Other new songs on display later that night at Pearl Street offer similar sonic jolts. But just as that particular energy drink is not for everyone, Williams and his mates are at peace with the fact that, at this point, N.E.R.D. has not reached the multiplatinum heights of the beneficiaries of the Neptunes' magic. "We'll see what happens this time because it's a different day and age and people are more open to hybrid music," says Williams.
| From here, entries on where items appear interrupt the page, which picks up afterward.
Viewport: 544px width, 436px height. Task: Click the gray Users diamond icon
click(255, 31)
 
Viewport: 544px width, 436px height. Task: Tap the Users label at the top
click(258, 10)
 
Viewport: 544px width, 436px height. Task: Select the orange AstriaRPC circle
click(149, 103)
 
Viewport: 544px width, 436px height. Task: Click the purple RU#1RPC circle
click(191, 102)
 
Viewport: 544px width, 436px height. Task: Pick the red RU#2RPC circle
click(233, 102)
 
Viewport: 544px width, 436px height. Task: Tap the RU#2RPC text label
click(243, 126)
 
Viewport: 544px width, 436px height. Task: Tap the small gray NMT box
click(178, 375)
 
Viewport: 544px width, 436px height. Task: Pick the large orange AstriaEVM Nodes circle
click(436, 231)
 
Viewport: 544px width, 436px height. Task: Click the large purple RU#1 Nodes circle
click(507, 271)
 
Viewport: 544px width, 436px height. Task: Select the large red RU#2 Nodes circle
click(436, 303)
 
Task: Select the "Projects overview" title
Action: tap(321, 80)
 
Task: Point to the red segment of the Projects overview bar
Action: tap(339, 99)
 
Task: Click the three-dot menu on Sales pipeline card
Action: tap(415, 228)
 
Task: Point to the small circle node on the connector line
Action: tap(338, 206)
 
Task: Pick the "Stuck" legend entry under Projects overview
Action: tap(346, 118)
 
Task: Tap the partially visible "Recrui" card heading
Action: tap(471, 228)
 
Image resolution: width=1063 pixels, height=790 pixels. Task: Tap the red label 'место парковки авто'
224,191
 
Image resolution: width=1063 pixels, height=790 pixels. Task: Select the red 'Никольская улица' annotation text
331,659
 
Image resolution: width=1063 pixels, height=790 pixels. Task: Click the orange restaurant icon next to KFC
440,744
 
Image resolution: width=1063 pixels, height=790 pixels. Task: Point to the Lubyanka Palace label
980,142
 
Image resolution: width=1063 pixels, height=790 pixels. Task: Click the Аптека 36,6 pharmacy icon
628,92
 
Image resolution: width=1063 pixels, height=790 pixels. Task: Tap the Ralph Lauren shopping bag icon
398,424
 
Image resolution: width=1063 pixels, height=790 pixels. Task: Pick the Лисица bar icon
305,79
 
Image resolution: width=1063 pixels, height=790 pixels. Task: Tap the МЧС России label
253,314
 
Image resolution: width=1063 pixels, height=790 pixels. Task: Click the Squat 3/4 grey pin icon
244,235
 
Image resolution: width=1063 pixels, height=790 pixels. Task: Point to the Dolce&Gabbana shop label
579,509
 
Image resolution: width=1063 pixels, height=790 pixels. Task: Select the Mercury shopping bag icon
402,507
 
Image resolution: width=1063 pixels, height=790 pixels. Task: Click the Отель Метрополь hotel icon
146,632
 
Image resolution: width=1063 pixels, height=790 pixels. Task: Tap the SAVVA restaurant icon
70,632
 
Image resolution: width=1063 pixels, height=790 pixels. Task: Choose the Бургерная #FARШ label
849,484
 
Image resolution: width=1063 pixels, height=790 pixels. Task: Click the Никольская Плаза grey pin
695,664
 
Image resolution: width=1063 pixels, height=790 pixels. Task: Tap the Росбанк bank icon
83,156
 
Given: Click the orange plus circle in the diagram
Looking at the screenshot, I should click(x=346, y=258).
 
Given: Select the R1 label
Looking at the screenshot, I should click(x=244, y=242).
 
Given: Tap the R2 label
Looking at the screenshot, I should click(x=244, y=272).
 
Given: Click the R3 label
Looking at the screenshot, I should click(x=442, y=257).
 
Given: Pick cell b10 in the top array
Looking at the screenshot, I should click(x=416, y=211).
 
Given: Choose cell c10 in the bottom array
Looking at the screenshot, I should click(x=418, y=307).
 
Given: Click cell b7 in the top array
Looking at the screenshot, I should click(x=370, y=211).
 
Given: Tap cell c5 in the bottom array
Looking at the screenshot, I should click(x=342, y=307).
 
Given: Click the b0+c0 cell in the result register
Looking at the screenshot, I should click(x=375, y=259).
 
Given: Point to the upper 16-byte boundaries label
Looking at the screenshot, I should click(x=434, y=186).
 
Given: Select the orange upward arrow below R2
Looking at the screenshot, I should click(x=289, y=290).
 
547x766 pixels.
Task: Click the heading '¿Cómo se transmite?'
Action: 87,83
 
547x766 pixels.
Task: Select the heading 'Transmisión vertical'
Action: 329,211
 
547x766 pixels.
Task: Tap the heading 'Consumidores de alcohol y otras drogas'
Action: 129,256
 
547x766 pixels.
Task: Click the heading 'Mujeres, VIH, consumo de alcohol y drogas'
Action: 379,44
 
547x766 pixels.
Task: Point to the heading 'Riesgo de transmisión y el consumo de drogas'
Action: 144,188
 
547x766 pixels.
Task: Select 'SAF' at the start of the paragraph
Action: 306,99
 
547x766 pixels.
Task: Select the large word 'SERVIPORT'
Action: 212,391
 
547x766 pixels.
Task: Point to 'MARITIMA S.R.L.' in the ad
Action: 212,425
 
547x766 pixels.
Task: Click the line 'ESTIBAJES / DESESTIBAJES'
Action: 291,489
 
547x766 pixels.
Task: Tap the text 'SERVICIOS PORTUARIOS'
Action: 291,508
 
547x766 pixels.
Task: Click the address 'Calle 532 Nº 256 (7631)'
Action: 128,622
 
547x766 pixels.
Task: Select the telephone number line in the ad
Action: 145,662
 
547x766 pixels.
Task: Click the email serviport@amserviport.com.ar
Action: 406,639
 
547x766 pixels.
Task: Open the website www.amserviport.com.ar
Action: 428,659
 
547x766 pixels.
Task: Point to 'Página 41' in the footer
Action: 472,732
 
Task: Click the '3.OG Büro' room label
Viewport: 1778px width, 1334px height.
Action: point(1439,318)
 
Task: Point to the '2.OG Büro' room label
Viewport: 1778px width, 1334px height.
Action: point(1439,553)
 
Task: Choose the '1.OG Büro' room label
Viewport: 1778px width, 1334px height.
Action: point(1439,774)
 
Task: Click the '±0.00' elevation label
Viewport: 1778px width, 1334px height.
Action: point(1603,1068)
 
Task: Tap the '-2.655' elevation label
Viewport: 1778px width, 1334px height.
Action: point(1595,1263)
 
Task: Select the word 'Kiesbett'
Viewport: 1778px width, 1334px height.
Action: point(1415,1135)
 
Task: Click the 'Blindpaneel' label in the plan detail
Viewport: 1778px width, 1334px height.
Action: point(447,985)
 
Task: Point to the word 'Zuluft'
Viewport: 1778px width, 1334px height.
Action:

One person who's hoping to see N.E.R.D. raise Williams's profile as a performer is Ahmir "?uestlove" Thompson, who did a buzzed-about underground remix of Williams's solo album.

"I think that now that he's getting older, there's some more mature things that he would like to do," says Thompson. "But because they associate him [as a producer] with the carefree 'I like the way you move girl'-type thing, I don't know. Is he not allowed to mature? So it's scary, but Pharrell played me four [new] songs, and I was jealous and amazed."

As someone with a little insight into enjoying cult-level success with a band while making his name as a superstar, producer Don Was thinks N.E.R.D. is on a creatively fulfilling path.

"Nowadays if you hand in a record, you better be able to explain to the record company that it's a cross between Nickelback and Rihanna or you're [in trouble,]" says Was, who has worked with everyone from Bonnie Raitt to the Rolling Stones. "They don't know what to make of you if they can't compare you to something else exactly that's selling in the moment. But in the '60s it was an insult to do that. So I think that they're doing something very original and that really fits the pop sensibilities of the time, but it's really innovative."

Williams is uncertain if the new world order of digital distribution and viral video will help or hurt N.E.R.D.

"If a lot of other bands were doing what we're doing, then yeah, it would be a super-duper challenge," he says. "But for us we're with the challenge of something being different. So that's not really a challenge for us - that's what we're used to, being to the left."

And swaggering around the stage somewhere between studied cool and geeky breathlessness, Williams, Hugo, and Haley don't seem concerned whether anyone beyond the 700 people packing Pearl Street tonight come to the left with them. As Williams says before taking the stage, "There's no other feeling you get being on stage with a room full of people who just want to get lost in music."